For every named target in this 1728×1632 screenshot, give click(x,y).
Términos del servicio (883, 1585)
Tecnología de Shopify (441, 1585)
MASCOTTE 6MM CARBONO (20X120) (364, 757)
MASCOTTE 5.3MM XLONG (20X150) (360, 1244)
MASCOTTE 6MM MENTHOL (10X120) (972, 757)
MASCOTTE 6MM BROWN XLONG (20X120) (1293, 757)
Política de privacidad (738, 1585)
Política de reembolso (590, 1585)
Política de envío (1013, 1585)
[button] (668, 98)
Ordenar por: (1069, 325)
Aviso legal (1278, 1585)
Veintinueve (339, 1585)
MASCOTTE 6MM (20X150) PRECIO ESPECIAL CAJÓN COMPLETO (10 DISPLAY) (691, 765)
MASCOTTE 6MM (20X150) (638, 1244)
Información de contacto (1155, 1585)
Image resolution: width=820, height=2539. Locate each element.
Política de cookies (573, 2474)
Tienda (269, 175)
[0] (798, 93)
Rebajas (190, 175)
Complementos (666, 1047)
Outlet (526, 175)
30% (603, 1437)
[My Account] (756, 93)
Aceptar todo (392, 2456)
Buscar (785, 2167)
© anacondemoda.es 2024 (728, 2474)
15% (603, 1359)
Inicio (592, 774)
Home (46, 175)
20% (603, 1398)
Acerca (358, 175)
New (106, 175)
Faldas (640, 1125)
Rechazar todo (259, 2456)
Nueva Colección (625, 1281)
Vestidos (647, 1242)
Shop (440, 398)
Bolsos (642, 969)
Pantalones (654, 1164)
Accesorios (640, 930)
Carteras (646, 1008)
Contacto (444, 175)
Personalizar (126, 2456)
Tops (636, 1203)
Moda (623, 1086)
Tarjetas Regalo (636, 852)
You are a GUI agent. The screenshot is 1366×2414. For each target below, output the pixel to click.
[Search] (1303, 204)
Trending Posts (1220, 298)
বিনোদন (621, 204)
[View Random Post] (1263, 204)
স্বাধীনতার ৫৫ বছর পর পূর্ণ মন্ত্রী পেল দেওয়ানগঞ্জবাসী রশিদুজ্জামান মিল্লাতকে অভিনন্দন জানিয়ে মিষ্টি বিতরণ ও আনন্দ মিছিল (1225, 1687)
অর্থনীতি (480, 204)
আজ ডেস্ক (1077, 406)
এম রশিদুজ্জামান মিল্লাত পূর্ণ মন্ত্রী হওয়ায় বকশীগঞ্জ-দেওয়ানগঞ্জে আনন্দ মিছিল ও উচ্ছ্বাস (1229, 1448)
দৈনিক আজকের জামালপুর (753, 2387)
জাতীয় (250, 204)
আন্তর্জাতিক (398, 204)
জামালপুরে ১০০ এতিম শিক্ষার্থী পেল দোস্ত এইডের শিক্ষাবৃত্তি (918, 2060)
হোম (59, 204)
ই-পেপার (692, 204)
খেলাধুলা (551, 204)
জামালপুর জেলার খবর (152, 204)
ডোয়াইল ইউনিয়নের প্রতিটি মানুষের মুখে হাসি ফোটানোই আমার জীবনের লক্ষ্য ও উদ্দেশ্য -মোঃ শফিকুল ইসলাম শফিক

▶ [TASK GOAL]:
Begin with the line holding "বিনোদন (621, 204)" and end with the last line of the material. Copy all of them exactly.

▶ [SOLUTION BELOW]:
বিনোদন (621, 204)
[View Random Post] (1263, 204)
স্বাধীনতার ৫৫ বছর পর পূর্ণ মন্ত্রী পেল দেওয়ানগঞ্জবাসী রশিদুজ্জামান মিল্লাতকে অভিনন্দন জানিয়ে মিষ্টি বিতরণ ও আনন্দ মিছিল (1225, 1687)
অর্থনীতি (480, 204)
আজ ডেস্ক (1077, 406)
এম রশিদুজ্জামান মিল্লাত পূর্ণ মন্ত্রী হওয়ায় বকশীগঞ্জ-দেওয়ানগঞ্জে আনন্দ মিছিল ও উচ্ছ্বাস (1229, 1448)
দৈনিক আজকের জামালপুর (753, 2387)
জাতীয় (250, 204)
আন্তর্জাতিক (398, 204)
জামালপুরে ১০০ এতিম শিক্ষার্থী পেল দোস্ত এইডের শিক্ষাবৃত্তি (918, 2060)
হোম (59, 204)
ই-পেপার (692, 204)
খেলাধুলা (551, 204)
জামালপুর জেলার খবর (152, 204)
ডোয়াইল ইউনিয়নের প্রতিটি মানুষের মুখে হাসি ফোটানোই আমার জীবনের লক্ষ্য ও উদ্দেশ্য -মোঃ শফিকুল ইসলাম শফিক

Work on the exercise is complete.